Exercise goal:
Return only that part of the material below which starts with the line containing "(867, 641). pos(197,282)" and goes on through the line containing "Given: Jump to last day with data", restated exactly.

----

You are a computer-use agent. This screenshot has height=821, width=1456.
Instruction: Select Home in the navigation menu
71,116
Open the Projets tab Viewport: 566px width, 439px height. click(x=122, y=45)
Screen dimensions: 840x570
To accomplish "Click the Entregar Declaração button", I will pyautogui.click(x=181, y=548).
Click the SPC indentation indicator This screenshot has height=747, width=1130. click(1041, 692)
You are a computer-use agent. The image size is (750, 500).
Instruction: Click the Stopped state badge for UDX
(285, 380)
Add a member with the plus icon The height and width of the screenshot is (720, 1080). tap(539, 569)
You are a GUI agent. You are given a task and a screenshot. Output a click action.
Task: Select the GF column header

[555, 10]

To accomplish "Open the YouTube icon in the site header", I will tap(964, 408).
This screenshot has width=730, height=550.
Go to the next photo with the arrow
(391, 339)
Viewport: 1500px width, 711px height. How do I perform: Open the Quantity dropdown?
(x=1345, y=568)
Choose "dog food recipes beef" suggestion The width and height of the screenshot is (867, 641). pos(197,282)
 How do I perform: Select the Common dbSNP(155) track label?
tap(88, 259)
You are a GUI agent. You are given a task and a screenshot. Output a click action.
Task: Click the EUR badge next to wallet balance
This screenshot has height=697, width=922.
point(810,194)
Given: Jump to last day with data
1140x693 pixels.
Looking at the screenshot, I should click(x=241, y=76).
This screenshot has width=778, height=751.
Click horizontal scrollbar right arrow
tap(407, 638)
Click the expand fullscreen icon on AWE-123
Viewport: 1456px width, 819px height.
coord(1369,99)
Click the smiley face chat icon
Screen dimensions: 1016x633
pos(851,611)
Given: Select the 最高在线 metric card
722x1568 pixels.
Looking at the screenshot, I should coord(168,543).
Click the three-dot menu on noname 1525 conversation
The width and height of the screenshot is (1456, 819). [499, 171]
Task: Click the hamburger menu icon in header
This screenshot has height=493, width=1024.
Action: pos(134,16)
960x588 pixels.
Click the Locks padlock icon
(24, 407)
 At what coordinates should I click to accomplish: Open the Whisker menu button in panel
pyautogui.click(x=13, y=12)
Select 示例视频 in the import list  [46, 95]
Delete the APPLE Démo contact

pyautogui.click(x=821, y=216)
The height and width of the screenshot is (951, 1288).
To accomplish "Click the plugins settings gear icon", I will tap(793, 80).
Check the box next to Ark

----

Exercise answer:
Choose "dog food recipes beef" suggestion The width and height of the screenshot is (867, 641). pos(197,282)
 How do I perform: Select the Common dbSNP(155) track label?
tap(88, 259)
You are a GUI agent. You are given a task and a screenshot. Output a click action.
Task: Click the EUR badge next to wallet balance
This screenshot has height=697, width=922.
point(810,194)
Given: Jump to last day with data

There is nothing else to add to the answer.